Task objective
Leaving out every line before the one with "Click the trash bin icon", write out the rest of the records below exactly.

Collected data entries:
☆ ☆ ☆ ☆

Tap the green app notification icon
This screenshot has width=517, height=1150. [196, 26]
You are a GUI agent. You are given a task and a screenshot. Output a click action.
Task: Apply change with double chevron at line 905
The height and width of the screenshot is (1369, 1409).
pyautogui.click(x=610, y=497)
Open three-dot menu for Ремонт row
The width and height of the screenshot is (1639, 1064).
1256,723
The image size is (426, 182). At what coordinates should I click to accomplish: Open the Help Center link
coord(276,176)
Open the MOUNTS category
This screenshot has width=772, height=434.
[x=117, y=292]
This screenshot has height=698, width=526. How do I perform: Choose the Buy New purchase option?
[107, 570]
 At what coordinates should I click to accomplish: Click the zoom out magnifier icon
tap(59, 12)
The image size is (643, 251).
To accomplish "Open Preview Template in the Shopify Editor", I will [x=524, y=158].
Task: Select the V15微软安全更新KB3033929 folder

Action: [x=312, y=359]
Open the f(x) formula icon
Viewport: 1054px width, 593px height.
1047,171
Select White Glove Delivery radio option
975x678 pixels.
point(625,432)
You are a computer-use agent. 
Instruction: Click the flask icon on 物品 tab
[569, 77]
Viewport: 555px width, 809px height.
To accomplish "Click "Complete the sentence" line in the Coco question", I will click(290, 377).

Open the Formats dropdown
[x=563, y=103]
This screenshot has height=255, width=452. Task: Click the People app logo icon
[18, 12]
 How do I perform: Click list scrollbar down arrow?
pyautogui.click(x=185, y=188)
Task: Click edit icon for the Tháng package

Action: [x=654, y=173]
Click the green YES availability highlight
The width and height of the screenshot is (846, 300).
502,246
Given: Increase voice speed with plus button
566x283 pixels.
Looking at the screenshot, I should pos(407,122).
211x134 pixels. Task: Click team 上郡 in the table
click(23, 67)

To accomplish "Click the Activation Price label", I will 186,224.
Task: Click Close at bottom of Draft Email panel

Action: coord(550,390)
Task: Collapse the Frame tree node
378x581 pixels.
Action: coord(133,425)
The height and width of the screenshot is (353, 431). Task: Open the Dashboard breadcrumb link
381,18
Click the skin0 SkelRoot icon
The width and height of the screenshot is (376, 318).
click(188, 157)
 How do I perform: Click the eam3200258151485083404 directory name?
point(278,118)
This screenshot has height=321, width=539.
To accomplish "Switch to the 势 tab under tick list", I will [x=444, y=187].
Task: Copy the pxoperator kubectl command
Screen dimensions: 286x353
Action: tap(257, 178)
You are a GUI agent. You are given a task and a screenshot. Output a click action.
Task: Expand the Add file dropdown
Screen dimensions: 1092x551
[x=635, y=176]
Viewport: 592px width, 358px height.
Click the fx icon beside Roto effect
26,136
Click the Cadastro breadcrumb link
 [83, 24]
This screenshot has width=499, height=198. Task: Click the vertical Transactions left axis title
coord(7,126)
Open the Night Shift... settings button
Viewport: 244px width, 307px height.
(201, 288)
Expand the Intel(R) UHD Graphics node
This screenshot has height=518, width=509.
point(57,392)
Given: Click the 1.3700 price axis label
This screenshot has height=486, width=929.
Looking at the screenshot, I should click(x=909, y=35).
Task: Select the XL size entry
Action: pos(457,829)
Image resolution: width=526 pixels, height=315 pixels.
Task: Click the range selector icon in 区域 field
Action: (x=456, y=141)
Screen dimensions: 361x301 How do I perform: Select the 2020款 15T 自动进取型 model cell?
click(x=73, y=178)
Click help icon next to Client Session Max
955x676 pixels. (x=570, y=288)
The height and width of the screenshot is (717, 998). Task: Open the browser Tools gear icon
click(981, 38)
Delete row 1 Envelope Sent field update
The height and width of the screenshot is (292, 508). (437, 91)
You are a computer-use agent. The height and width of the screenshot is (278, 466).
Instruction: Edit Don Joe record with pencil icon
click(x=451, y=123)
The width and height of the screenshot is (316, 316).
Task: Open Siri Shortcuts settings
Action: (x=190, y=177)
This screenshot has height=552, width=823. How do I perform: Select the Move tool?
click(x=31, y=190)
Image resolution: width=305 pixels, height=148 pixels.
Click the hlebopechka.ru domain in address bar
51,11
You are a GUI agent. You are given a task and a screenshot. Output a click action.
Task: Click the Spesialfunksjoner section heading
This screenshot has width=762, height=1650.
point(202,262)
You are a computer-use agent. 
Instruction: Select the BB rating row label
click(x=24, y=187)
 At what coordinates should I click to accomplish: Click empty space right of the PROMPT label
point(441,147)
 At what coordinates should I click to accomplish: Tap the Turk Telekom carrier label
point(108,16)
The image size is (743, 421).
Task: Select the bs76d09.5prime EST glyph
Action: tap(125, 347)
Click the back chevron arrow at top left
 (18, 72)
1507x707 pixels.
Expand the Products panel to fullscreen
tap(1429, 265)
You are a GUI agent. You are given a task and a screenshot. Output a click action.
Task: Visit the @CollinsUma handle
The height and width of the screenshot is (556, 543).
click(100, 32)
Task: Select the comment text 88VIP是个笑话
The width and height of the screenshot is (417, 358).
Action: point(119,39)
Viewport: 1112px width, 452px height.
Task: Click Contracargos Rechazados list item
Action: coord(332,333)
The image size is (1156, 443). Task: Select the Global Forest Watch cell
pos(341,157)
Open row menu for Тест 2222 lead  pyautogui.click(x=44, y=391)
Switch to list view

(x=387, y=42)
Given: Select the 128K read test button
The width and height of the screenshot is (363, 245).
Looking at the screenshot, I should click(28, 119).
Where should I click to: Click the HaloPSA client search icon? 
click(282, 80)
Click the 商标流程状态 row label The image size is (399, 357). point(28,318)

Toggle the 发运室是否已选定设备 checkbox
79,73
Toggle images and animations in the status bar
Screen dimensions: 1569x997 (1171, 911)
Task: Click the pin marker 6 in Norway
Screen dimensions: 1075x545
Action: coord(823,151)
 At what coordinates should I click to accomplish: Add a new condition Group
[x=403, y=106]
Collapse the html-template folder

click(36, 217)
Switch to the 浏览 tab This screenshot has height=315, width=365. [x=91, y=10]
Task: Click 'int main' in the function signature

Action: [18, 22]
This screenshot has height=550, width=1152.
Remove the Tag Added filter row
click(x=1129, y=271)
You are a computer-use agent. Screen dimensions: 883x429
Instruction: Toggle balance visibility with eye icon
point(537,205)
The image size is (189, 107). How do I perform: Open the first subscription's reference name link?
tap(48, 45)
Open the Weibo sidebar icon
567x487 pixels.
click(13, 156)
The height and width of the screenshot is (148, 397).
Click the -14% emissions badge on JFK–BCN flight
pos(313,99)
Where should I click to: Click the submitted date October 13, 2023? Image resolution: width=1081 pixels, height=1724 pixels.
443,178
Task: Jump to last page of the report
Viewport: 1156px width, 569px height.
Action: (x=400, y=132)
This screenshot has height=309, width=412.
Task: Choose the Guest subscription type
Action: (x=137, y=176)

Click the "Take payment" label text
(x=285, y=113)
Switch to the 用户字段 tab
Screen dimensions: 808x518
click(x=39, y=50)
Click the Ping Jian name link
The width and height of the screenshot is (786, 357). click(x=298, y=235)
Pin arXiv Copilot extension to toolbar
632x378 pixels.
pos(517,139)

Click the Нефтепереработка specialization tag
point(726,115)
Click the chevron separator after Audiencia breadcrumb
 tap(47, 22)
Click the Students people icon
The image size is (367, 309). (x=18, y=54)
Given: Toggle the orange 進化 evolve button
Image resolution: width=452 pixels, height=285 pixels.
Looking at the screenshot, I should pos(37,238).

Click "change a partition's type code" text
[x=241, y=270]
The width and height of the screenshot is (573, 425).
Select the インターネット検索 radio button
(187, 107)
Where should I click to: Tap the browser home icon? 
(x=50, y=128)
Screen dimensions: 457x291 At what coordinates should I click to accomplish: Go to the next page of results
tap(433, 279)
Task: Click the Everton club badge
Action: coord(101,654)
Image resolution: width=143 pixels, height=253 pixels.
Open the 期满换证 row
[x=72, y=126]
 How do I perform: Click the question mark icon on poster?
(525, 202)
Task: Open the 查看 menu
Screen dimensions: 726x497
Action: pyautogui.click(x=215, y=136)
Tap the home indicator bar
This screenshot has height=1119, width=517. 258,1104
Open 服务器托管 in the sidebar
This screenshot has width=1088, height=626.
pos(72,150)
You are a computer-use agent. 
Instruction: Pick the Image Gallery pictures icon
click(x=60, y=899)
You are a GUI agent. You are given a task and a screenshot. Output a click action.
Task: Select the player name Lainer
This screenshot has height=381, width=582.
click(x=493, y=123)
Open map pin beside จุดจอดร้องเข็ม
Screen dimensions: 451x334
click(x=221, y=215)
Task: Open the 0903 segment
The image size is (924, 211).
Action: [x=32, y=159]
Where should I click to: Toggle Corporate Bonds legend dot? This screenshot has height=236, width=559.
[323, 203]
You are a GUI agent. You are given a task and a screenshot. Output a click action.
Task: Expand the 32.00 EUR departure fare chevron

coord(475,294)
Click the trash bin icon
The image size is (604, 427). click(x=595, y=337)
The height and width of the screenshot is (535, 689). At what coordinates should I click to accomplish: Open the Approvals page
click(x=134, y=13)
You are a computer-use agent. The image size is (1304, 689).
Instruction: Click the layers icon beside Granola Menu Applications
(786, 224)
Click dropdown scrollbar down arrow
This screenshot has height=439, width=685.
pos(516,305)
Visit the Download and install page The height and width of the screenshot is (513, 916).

☆ ☆ ☆ ☆

Answer space
Click the trash bin icon
The image size is (604, 427). click(x=595, y=337)
The height and width of the screenshot is (535, 689). At what coordinates should I click to accomplish: Open the Approvals page
click(x=134, y=13)
You are a computer-use agent. The image size is (1304, 689).
Instruction: Click the layers icon beside Granola Menu Applications
(786, 224)
Click dropdown scrollbar down arrow
This screenshot has height=439, width=685.
pos(516,305)
Visit the Download and install page The height and width of the screenshot is (513, 916).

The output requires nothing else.